Sunday, December 7, 2014

Mannes Piano Recital: Vladimir Feltsman Performs Schnittke

Friday evening's recital at Mannes's downtown location featured only two works, both of them by the late twentieth century composer Alfred Schnittke.  The event was curated by pianist Vladimir Feltsman who also took part in the performance of the second work.

It is only recently that Schnittke's importance to the development of serious music has come to be appreciated by the general public.  This despite the fact that, following the death of Shostakovich in 1975, Schnittke was generally recognized by critics as the preeminent Soviet composer of his day, a thinker who exerted a strong influence on other artists not only in Russia but abroad as well.  In January, an entire week of concerts and recitals was staged in his honor and that of his associates at a Julliard Focus series whose highlights included performances of both the Fourth and Eighth symphonies in addition to a number of his chamber works.

Schnittke was a theoretician as well as a composer and wrote a series of seminal essays, the most noteworthy of which dealt with with his espousal of polystylism.  According to this theory, high and low forms of music are combined within a single piece in order to provide to the listener additional associations that enrich the meaning of the work at hand.  Schnittke's interest in such a combination may very well have developed from the schizophrenic nature of his own career.  Since his serious work was repressed by Soviet authorities and remained largely unplayed, Schnittke was forced to earn a living as a composer of film scores.  This was not so unique an occurrence as one might imagine.  Following the uproar over Lady Macbeth of Mtsensk in 1936, Shostakovich spent much of the following year performing a similar task while all the while keeping a very low profile.  Music for films was considered a safe and acceptable outlet for otherwise problematic Soviet composers as such an activity did not carry with it the political implications entailed in the composition of more public works, such as symphonies.  At any rate, in a biographical essay, Alexander Ivashkin claimed that Schnittke completed as many as 66 such film scores.  No wonder then that Schnittke wrote in his essay "On Concerto Grosso No. 1" the following:
"For several years I experienced an inward urge to write music for the cinema and theater.  At first I enjoyed doing this, then it became a burden, and then it dawned on me: my lifelong task would be to bridge the gap between serious music and music entertainment, even if I broke my neck in the process.  I have this dream of a unified style where fragments of serious music and fragments of music for entertainment would not just be scattered about in a frivolous way, but would be the elements of a diverse musical reality..."
Friday's program opened with a performance by Baron Fenwick, a Mannes student taught by Feltsman, of Schnittke's Piano Sonata No. 1 (1987).  And certainly there could be no greater authority on the work than Feltsman himself as the sonata had been written specifically for him by Schnittke.  In fact, the composer had placed within the score notes that represented both his own and Feltsman's names and from these derived the theme for the entire work.  The sonata turned out to be an incredibly complex and technically demanding piece that showed the great faith Schnittke must have had in Feltsman's abilities as a pianist.  Here, the student Fenwick gave a brilliant performance of the sonata that allowed the listener to fully appreciate its worth.

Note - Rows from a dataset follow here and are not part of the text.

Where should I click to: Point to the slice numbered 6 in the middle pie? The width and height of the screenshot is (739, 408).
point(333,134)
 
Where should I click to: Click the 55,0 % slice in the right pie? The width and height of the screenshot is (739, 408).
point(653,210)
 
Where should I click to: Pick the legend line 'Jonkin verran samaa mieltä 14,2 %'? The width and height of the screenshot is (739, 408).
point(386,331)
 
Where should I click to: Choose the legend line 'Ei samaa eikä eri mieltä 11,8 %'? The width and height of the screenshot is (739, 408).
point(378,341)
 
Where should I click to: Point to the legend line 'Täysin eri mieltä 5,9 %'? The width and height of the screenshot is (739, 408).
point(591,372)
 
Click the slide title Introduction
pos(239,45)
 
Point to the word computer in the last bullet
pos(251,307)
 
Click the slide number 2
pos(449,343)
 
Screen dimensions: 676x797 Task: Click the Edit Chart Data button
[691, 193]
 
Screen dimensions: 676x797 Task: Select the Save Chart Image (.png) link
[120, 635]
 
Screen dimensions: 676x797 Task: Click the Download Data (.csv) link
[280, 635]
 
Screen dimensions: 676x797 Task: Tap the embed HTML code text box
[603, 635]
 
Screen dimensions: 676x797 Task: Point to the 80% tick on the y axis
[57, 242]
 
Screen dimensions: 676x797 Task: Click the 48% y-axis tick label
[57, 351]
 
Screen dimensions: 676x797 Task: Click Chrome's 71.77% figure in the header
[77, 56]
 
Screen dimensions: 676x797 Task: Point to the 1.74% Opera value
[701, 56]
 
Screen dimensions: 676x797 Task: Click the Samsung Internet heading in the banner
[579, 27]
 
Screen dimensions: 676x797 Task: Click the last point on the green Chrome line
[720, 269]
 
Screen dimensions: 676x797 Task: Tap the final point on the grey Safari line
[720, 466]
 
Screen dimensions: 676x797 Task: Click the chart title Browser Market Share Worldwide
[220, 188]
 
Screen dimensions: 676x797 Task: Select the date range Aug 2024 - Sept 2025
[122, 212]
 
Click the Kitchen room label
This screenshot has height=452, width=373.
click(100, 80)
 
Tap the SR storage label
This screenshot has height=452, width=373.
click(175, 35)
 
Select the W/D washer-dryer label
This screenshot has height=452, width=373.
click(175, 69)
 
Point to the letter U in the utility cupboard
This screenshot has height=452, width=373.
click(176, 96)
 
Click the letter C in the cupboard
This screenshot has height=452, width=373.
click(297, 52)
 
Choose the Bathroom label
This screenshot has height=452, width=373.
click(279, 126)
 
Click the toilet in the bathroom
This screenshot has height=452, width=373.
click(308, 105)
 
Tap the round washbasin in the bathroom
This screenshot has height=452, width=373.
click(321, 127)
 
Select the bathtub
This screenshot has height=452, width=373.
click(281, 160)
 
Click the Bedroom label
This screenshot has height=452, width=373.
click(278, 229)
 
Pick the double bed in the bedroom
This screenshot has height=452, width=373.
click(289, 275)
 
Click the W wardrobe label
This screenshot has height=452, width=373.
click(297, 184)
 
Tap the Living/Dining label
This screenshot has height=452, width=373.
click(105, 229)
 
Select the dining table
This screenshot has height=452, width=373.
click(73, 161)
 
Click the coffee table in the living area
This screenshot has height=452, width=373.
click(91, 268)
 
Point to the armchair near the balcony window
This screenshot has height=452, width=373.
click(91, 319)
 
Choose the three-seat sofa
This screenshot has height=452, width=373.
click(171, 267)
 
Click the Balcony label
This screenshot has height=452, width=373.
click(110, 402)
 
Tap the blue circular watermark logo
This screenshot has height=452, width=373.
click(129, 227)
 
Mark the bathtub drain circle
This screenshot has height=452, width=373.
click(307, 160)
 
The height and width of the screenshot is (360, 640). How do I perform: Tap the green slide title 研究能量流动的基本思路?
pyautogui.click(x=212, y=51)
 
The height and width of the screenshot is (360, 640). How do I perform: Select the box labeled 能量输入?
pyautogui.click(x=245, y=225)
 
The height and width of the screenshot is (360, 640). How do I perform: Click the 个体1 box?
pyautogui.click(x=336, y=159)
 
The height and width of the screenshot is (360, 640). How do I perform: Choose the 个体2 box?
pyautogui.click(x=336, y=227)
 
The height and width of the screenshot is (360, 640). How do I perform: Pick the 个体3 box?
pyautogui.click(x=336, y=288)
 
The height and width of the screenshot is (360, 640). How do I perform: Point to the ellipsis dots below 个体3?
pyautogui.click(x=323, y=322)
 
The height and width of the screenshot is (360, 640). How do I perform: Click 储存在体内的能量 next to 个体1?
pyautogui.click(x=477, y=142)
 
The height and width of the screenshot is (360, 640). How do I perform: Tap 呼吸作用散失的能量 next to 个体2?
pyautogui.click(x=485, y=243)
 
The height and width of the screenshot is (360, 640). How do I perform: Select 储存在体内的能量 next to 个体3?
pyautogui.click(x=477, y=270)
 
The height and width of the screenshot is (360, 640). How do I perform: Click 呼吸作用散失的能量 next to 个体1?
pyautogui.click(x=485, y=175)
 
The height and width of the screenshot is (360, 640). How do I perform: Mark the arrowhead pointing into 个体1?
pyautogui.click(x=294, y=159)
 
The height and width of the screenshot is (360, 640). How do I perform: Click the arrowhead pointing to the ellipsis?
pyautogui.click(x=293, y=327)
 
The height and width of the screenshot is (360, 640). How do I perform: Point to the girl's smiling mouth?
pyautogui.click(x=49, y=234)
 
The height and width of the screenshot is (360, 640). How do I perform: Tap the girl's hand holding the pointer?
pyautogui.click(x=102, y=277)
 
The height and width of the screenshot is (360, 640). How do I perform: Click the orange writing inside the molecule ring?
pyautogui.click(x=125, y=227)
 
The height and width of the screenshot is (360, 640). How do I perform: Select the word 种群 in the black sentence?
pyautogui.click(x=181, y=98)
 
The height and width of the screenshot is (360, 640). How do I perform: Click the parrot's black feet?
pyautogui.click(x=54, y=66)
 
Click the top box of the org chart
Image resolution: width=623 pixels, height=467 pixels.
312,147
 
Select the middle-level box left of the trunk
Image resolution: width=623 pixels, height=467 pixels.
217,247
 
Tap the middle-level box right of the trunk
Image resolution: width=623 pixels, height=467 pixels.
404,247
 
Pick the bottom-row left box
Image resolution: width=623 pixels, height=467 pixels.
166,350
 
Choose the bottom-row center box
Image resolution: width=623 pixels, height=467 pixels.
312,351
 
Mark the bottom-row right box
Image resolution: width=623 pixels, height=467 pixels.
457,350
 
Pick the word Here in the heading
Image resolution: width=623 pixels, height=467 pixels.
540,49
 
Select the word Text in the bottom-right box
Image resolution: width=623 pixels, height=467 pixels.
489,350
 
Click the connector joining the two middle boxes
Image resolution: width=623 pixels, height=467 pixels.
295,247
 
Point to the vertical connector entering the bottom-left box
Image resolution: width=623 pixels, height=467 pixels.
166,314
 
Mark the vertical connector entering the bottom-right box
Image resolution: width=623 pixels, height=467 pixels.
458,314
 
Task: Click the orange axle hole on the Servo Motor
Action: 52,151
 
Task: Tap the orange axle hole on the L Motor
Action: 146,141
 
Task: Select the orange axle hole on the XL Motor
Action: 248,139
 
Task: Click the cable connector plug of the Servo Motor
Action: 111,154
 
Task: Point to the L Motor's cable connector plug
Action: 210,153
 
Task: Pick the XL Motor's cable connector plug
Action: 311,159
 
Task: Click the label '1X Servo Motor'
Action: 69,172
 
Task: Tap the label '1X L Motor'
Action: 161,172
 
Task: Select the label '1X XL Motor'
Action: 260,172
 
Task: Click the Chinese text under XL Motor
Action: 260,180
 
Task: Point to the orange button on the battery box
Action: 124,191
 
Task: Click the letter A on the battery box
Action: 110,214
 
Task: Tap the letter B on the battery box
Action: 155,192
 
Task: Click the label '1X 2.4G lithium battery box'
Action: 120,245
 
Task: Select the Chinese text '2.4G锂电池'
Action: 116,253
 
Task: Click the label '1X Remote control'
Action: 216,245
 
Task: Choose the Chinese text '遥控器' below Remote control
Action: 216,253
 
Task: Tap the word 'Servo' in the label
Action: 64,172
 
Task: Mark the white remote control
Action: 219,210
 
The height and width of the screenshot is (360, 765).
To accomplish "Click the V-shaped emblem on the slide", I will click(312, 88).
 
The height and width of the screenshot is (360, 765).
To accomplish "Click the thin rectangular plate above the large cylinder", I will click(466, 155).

In the second half of the program (there was no intermission, only a brief pause), Feltsman himself took over the piano for a rendition of the Piano Quintet (1972-1976) that Schnittke had composed in memory of his mother.  Feltsman was joined for the occasion by four very talented Mannes student string players - Hojin Kim, violin; Yuti Chang, violin; Adam Kramer, viola; and Zexun Shen, cello.  As the work progressed, it became clear that this five-movement quintet, which I had never before heard, was indeed one of the masterpieces of the twentieth century chamber repertoire and on a par with that Shostakovich had composed in the same genre.  Though dark and complex, this difficult piece certainly deserves to be heard more often.  I thought it superior, perhaps due to its long gestation, to other of the composer's chamber works I'd heard in the past.  In the end, the quintet proved a truly moving and heartfelt tribute to a departed loved one.

At the conclusion of the recital, Feltsman spoke to the audience about his own friendship with Schnittke.  It is always fascinating to listen to the remarks of a virtuoso who has actually known and been an associate of a famous composer.  The pianist's remarks enhanced the audience's appreciation of this amazing composer and, in a sense, brought him to life before us.